Jobs To Be Getting On With
This is traditionally the month that comes “In like a lion and out like a lamb” and greenhouse gardeners know this better than anyone! Although this is a great month for the greenhouse when things really get going with plenty to do, early spring can bring wide temperature fluctuations which can be a problem – a bright sunny day at the end of the month can result in the greenhouse overheating. Aim to keep the air temperature at around 7 – 18°C(45 – 65°F); this will involve heating the greenhouse at night and also ventilating and damping down the structure on cloudless days if required. Keeping the door and vents open more frequently as the month progresses helps to keep humidity levels down and prevent disease.
If your greenhouse is fitted with Bayliss roof vent openers, they may seem erratic as they do take time to adjust to the temperature fluctuations at this time of year. If you are concerned, please give us a call on 01730 826900.
You can also find plenty of useful advice from John Wood, Head Gardener at National Trust Hinton Ampner in Hampshire, about sowing seeds, as no doubt this will be your main focus in the greenhouse this month. Large-seeded, large-leaved vegetables such as cucumbers and courgettes can be planted into their own individual pots and placed in a propagator. In almost a month from now, the pots can be moved into the main body of the greenhouse for an early July harvest.
Seedlings need good light but young ones will still need protecting from the midday sun. If you do not have shades fitted to your greenhouse and find you need some – or additional ones – please contact us and we will be happy to advise you further.
Growing plants should be fed with a liquid fertiliser but take care not to overfeed your plants. A balanced formula should be used for leaf growth whilst a high potash feed should be used for flowering plants. Remember to keep actively growing plants damp but not soaking wet. The Hydroleca on your bench top helps to retain moisture.

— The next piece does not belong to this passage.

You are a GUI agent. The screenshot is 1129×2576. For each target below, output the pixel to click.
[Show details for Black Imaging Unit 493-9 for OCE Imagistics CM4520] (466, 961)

Insects can start to be a problem this month – keep watch for greenfly, whitefly and red spider mite in particular. If evidence of bugs is found, spray with a greenhouse insecticide or investigate organic alternatives before the problem gets out of hand, as organic predators need to be ordered during early spring.
Pollinating insects are not yet present, so nectarine, peach and strawberry flowers must be pollinated by hand. Try to do this in the middle of the day and repeat for a few days to ensure success.
March is a good time to prepare hanging baskets for setting out in late May or June for a vibrant splash of colour. Fuchsias and pelargoniums can have their growing tips pinched out this month to encourage strong bushy plants.